The 1974 Nobel Prize in Physiology or Medicine was awarded to Albert Claude, Christian de Dove and George E. Pallad for their “discoveries about the structural and functional organisation of the cell”. It is a major advance in biochemistry.

Using cell fractionation, they developed a method to separate organelles from the cytosol. Fluorescence microscopy observations show several types of protein filaments crisscrossing the eukaryotic cell, forming an interlocking three-dimensional meshwork or a web kind of structure known as the cytoskeleton.

Interestingly, cells can make supramolecular structures. For example cells can make oxygen carrying hemoglobin.

In cells, the subunits of proteins, nucleic acids and polysaccharides are joined by covalent bonds. In supramolecular complexes, however, macromolecules are held together by weak noncovalent interactions compared to covalent bonds.

Biochemistry aims to explain the biological form and function of chemicals. In the early twentieth century, parallel biochemical experiments on glucose breakdown revealed significant chemical similarities between these two distinct cell types in yeast and animal muscle cells.

Less than 30 of the more than 90 naturally occurring chemical elements are essential to organisms. Most of the elements in living matter show low atomic numbers. The oxygen-transporting capacity depends on four iron ions. In addition, biochemical compounds in cells are compounds of carbons with a wide range of functional groups. Cells contain various set of small molecules, while macromolecules are the major constitute of cells. Proteins, long polymers of amino acids, represent the largest portion (besides water) of a cell.

The collection of all the proteins functioning in a given cell is known as the cell’s proteome, and proteomics. The nucleic acids, DNA and RNA, are polymers of nucleotides. They store and transfer genetic information, and some RNA molecules have structural and catalytic roles. The polysaccharides have three main functions: structural components, extracellular recognition elements and energy-rich fuel stores.

The lipids, water insoluble hydrocarbon derivatives in cells serve as structural components of membranes, energy-rich fuel supplies, pigments, and intracellular signals. It is interesting to see that when biomolecules interact, the “fit” between them must be stereochemically correct in most cases.

Living organisms

Living organisms exist in a dynamic state and organisms transfer energy and matter from their surroundings. The flow of electrons provide energy (oxidation reduction reactions) for organisms. Many cellular reactions continue at useful rates only because enzymes are present to catalyse them. Metabolism in cells is considered as the sum of many interconnected chemical and biochemical reaction sequences that interconvert cellular metabolites.

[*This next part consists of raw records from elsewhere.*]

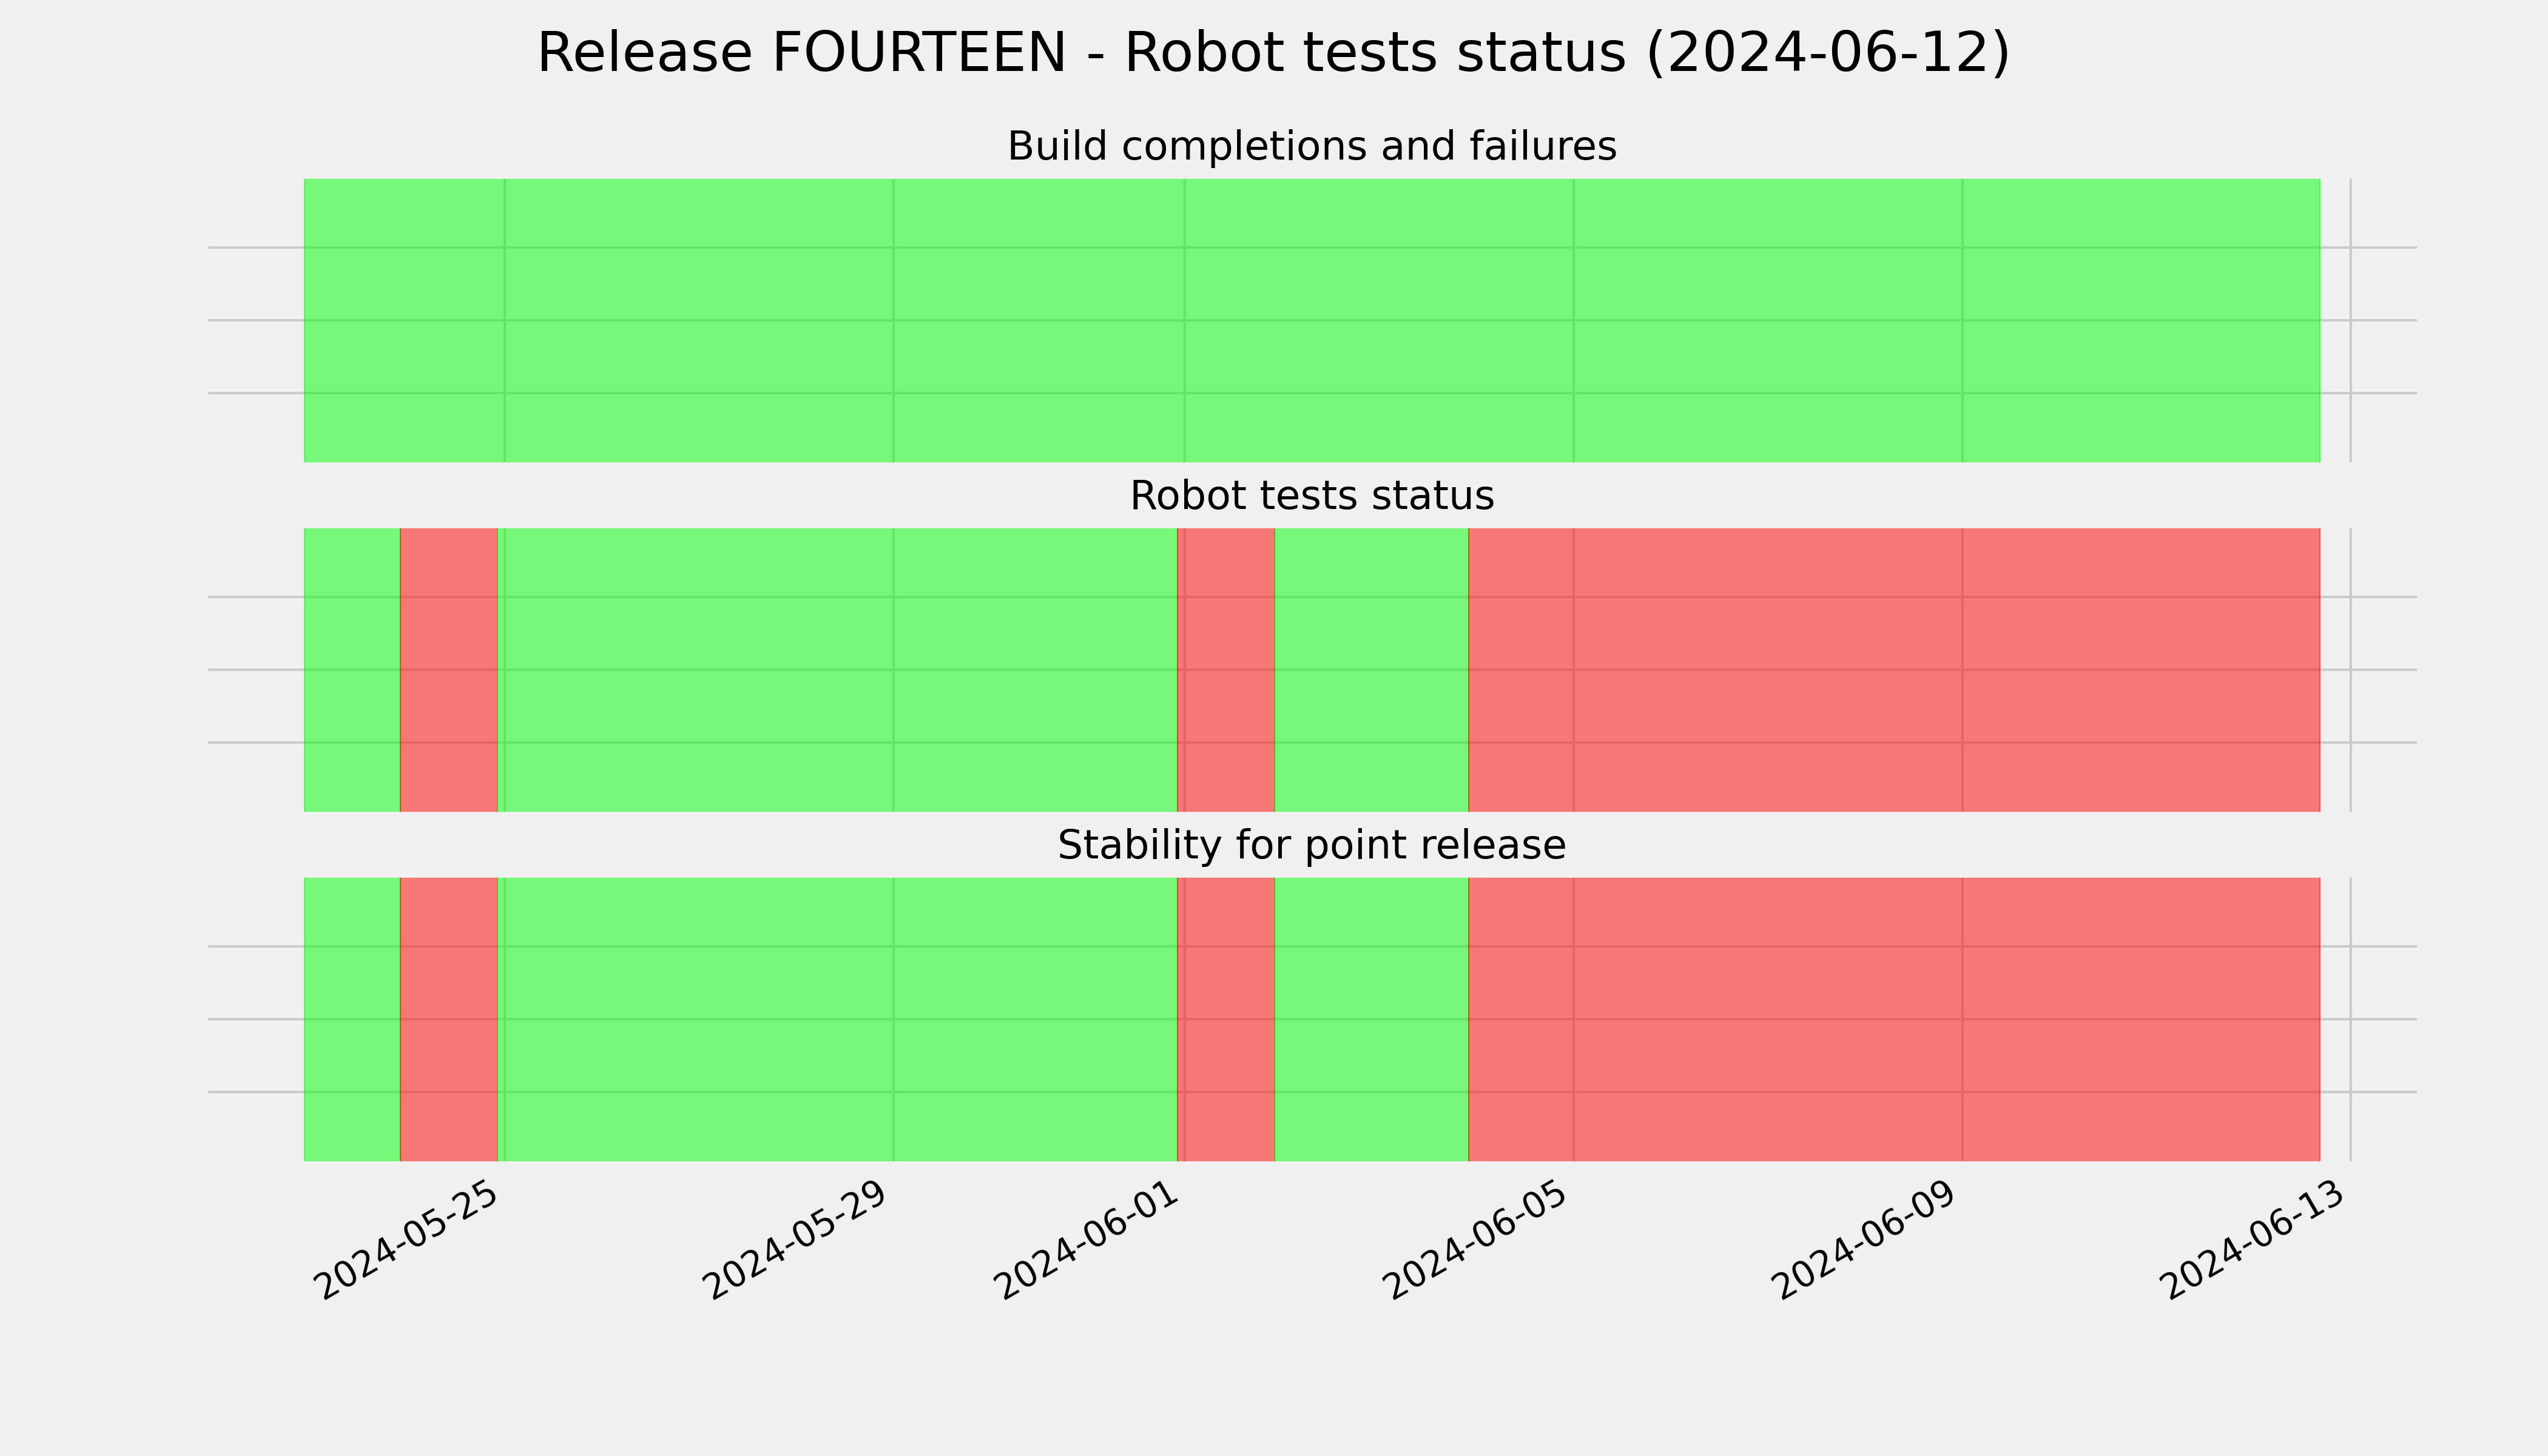Image resolution: width=2548 pixels, height=1456 pixels.
Task: Click green segment before 2024-06-05 in Robot tests
Action: click(1371, 670)
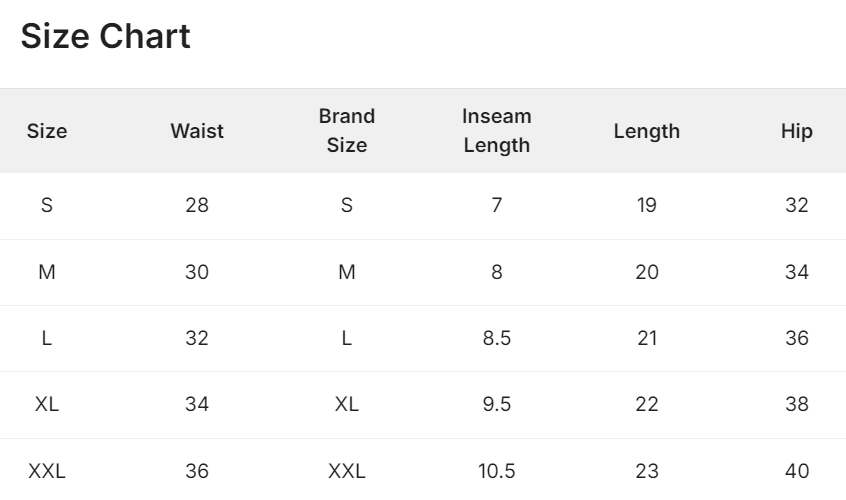
Task: Click length value 22 in XL row
Action: [x=647, y=404]
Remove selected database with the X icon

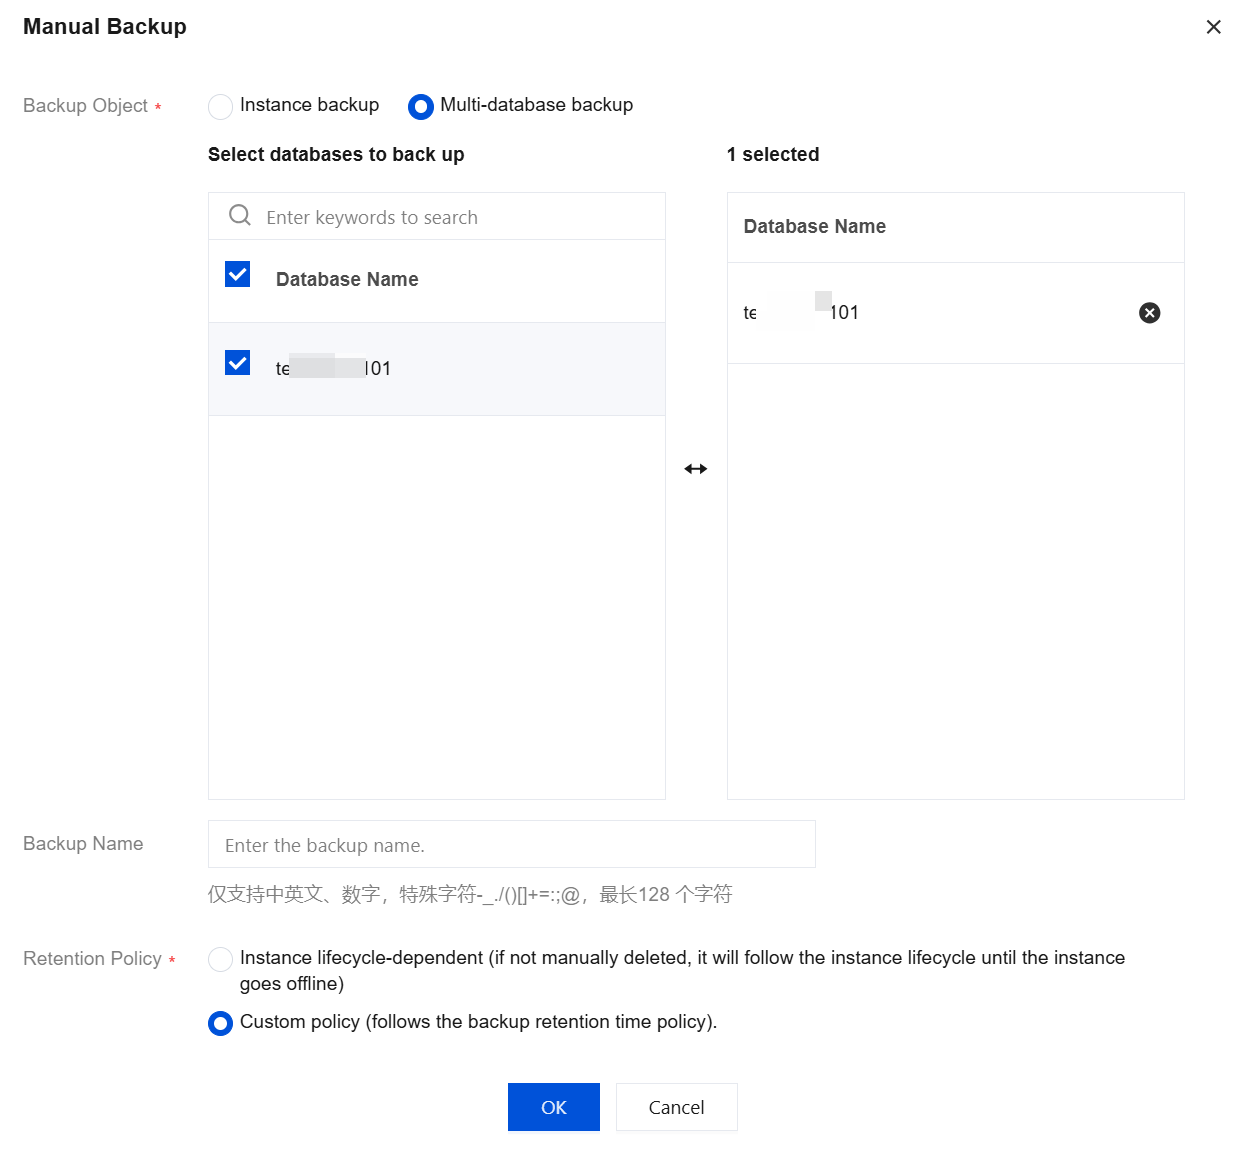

Occasional or rare genetic mutations produce organisms more suitable for survival and reproduction in an ecosystem, where their offspring dominate the population. Occasional inheritable mutations produce organisms that are better suited for survival and reproduction in an ecological niche, and their progeny come to dominate the population in that niche. This mutation and selection process is the basis of the Darwinian evolution that carried on from the first cell to all modern life.

Finally, unlike the previous two decades, modern genomic techniques have transformed our understanding of biochemistry more in detail.